FORTUNE — The Huffington Post, which built its business largely by aggregating and summarizing news stories reported and written by others, on Monday suspended a young technology writer for aggregating and summarizing a story written by someone else. Also on Monday, HuffPo unveiled its new HuffPost Celebrity and HuffPost Culture pages.
Together, the two events highlight the changes the Huffington Post is undergoing: it’s transitioning away from aggregation (cheap) and toward original reporting (expensive), which it is financing, in part, with fluff.
That’s just what newspapers used to do. Sadly, though, most newspapers, especially troubled regional papers, can’t replicate the model because it only works at scale. Margins at HuffPo, now owned by AOL (AOL), are thin, as they are all over the Web, and the only way the site can make enough money to pay all its new reporters (cheap) and editors (expensive) is by selling ads against massive traffic volume.
For all the criticism HuffPo and its founder Arianna Huffington take for being lightweight and shallow, the site seems to genuinely want to take on serious issues in a serious way (along with being lightweight and shallow elsewhere). As media consultant Clay Shirky pointed out last week in a widely circulated blog post, most people don’t care very much about serious issues, so it’s hard to draw the amount of traffic necessary to finance coverage of them if that’s all you have.
Shirky also noted how the newspaper business thrived for decades because it sold its products in a bundle. Most people were interested in sports, gossip, entertainment features, comics, classified ads, coupons and the like; relatively few were interested in what was supposedly the main product: news. The other stuff – the stuff people actually cared about – financed coverage of serious news, something that we need whether or not many people actually want to read it. The Web is unbundled by its nature (you can get classifieds at Craiglist, sports at ESPN.com, and celeb gossip at TMZ.com), forcing news, in most cases, to make it on its own.
But Huffington Post is, in a way, putting the bundle back together for the Web. There is a reason the site calls itself “The Internet Newspaper.” By churning out loads of lowbrow celebrity gossip and the like, HuffPo hopes to be able to draw the traffic necessary to finance more serious content. (HuffPo did not respond to an offer to comment for this article.) The serious stuff, in turn, helps give the site cachet. Newspapers wouldn’t have done nearly so well if they contained no news.
Of course, “serious” is in the eye of the beholder. HuffPo has been a major channel for spreading the proven-false idea that vaccines cause autism (a notion that, at this point, is tantamount to a lunatic conspiracy theory). A few years back it ran a semi-regular column by Robert F. Kennedy Jr. (not coincidentally, one of the vaccine-autism mongers) and Brendan DeMelle called “Unearthed: News of the Week the Mainstream Media Forgot to Report,” in which nearly every item was linked to a mainstream media report, somewhat undermining the premise.

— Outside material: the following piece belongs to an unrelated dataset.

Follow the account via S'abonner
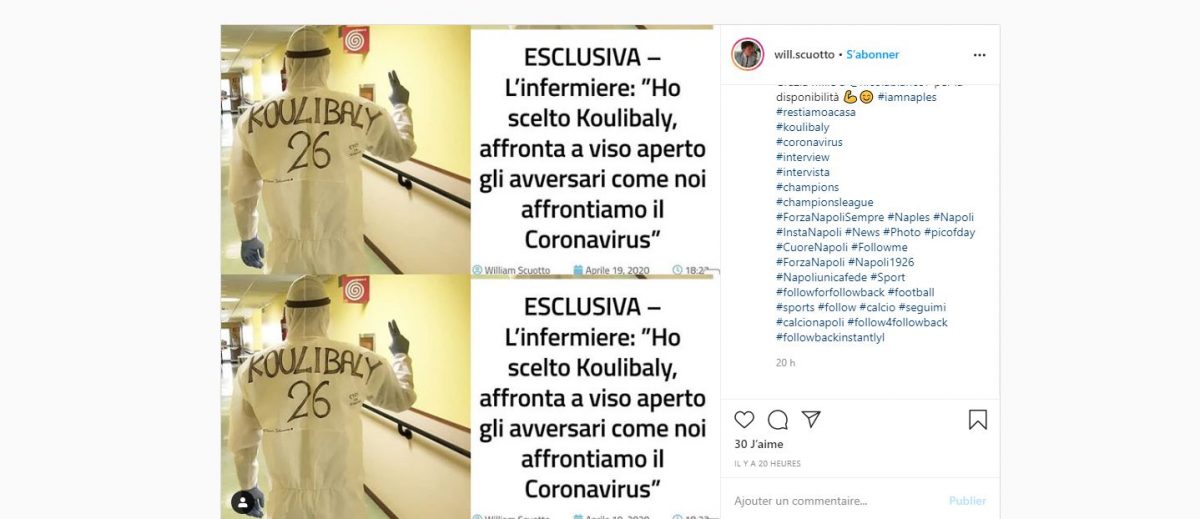coord(873,55)
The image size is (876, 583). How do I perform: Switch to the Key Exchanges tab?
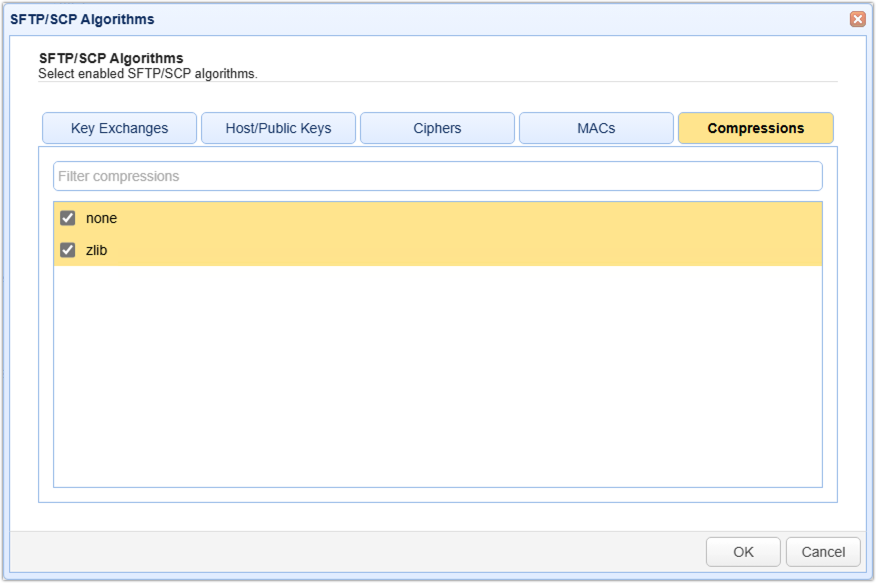coord(119,128)
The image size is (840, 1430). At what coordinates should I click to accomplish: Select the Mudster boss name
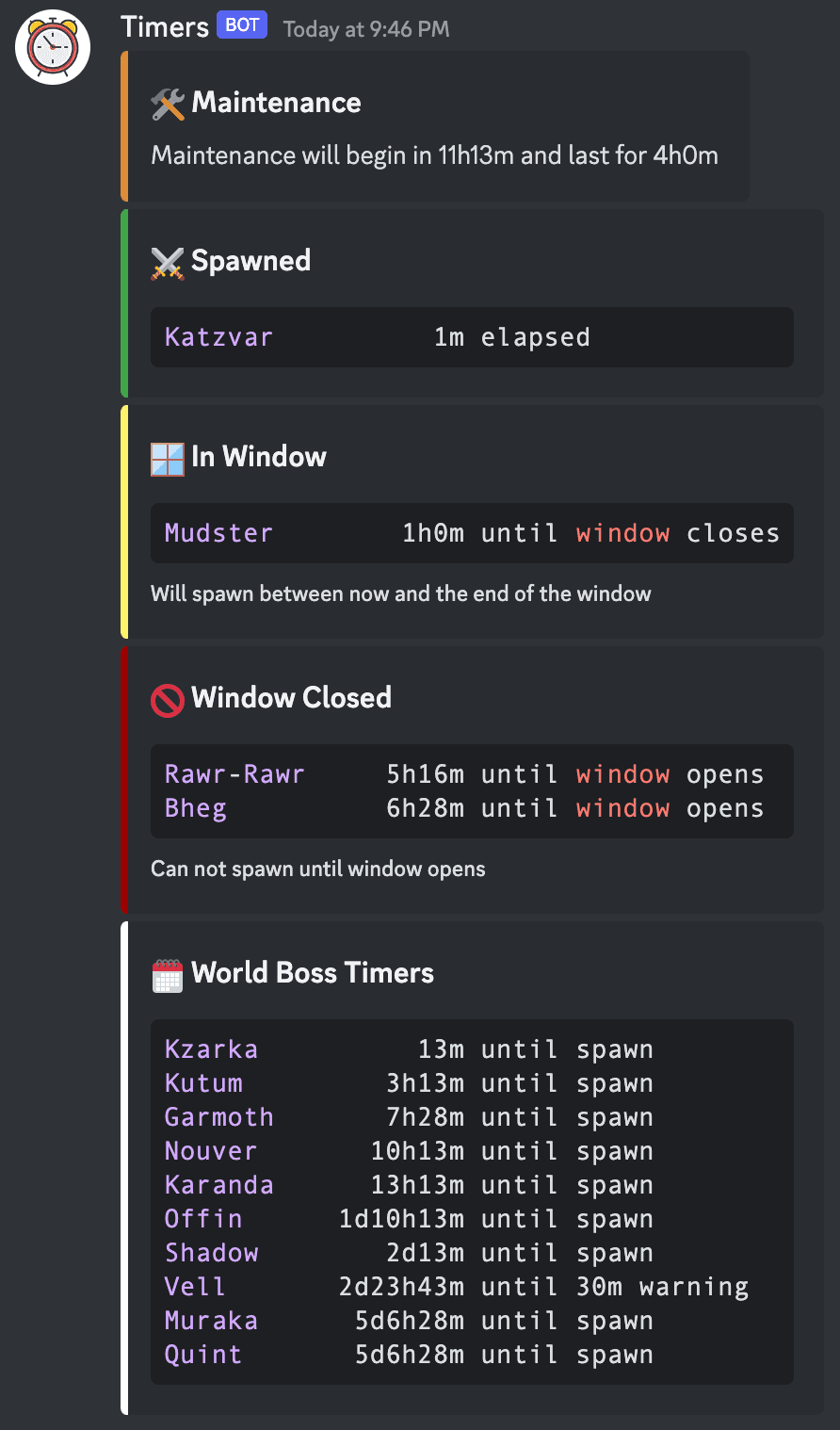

But just as HuffPo has been winding down its aggregation, it also has been slowly getting more serious in its coverage of hard news events. Its news, business and tech channels could be described as at least middlebrow, for example. At the same time, they are uneven, as the incident on Monday revealed.
The post for which reporter Amy Lee was suspended consisted “a short but thorough paraphrasing/rewriting” of a post written by AdAge.com’s Simon Dumenco, Dumenco himself complained. Lee didn’t add anything or provide any analysis or anything other than a summary of someone else’s work.

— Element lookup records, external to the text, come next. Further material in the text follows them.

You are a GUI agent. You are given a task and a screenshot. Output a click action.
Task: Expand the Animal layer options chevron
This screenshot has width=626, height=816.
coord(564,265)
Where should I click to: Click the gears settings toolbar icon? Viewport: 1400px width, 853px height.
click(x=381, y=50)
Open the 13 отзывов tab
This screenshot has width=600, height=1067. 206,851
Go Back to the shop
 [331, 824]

Gawker’s Ryan Tate observed on Tuesday that this isn’t novel, and he provided a few examples of similar posts by other writers – some of them recent. What he didn’t say was that such “overaggregation” is becoming more and more rare at HuffPo as it transitions into producing more original, staff-written content. He also didn’t mention that HuffPo is far from alone in doing this. (On Monday for example, The Hollywood Reporter published a long summary/paraphrase of a New York Times article about Bruce Springsteen, complete with several quotes from the original story’s sources.)

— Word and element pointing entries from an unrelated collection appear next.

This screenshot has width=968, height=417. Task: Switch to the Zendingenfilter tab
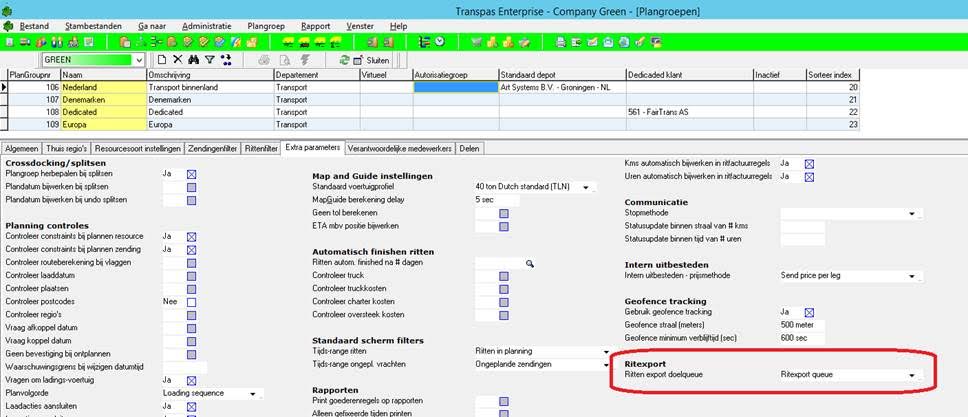[x=212, y=148]
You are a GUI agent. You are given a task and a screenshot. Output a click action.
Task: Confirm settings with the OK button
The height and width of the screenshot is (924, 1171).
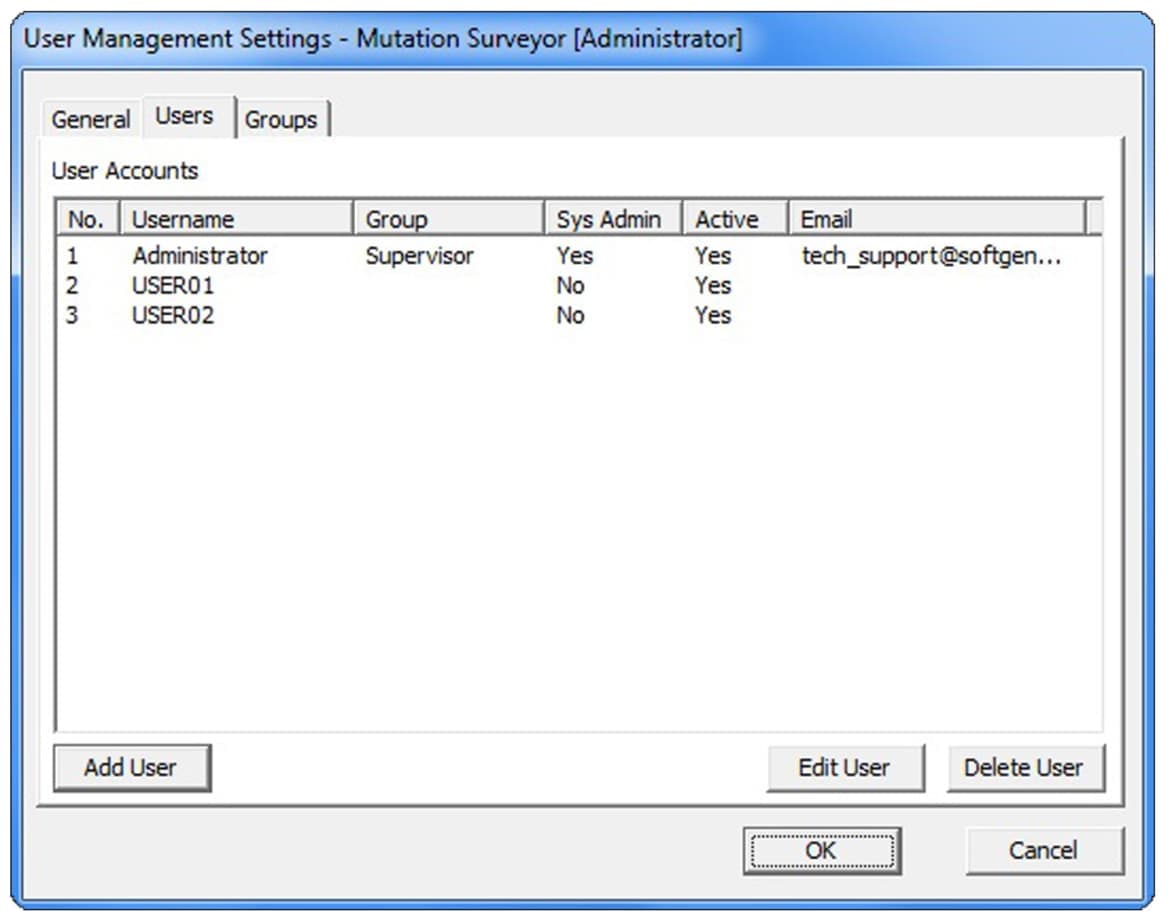820,850
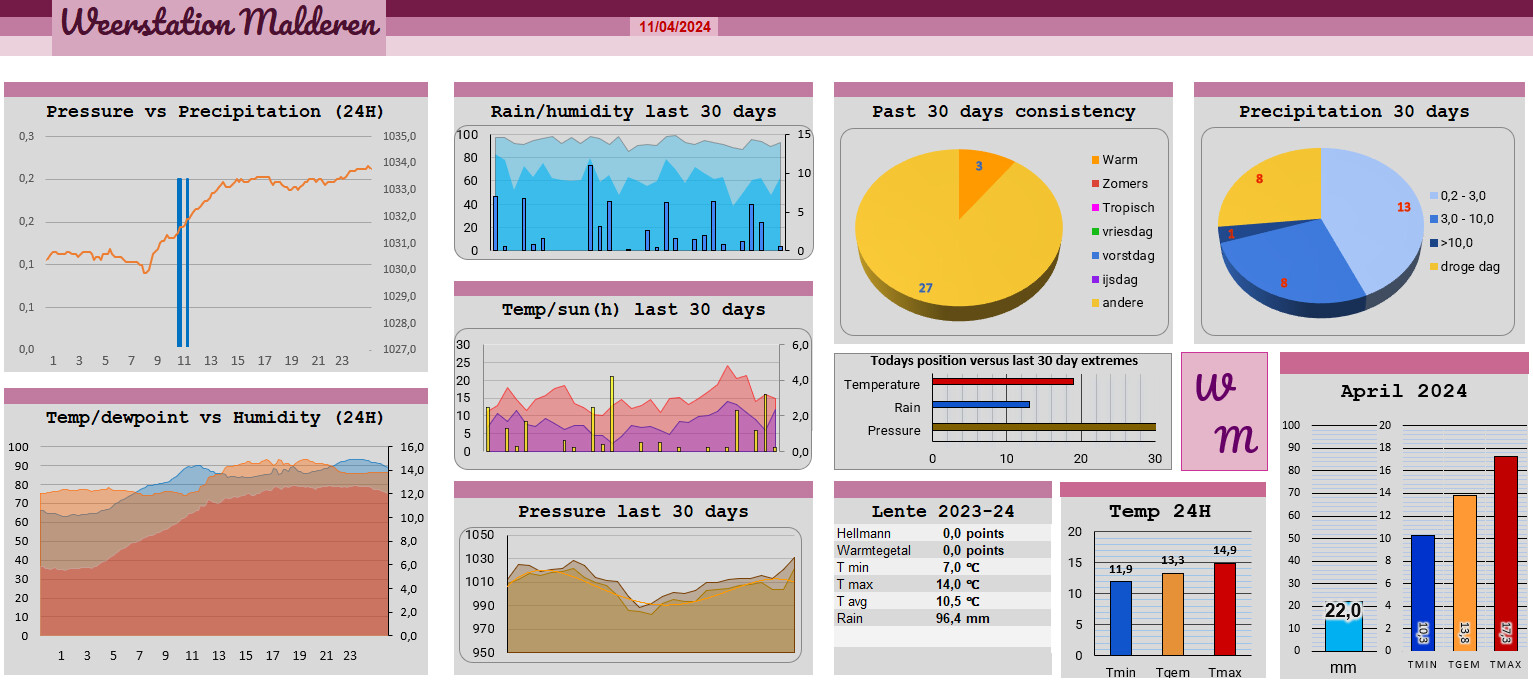The image size is (1533, 684).
Task: Click the Zomers red legend swatch
Action: [x=1094, y=184]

The only question is whether HuffPo and its new corporate owner, AOL, can afford that transition. It’s paying high salaries to many of its new hires (several of whom it poached from the likes of The New York Times and the BBC), but it tends to hire young, inexperienced writers who are expected to churn out as much content as possible to help achieve the massive scale HuffPo needs to succeed.
It might take a lot of celebrity fluff to make that happen. Welcome to the newspaper of the 21st century.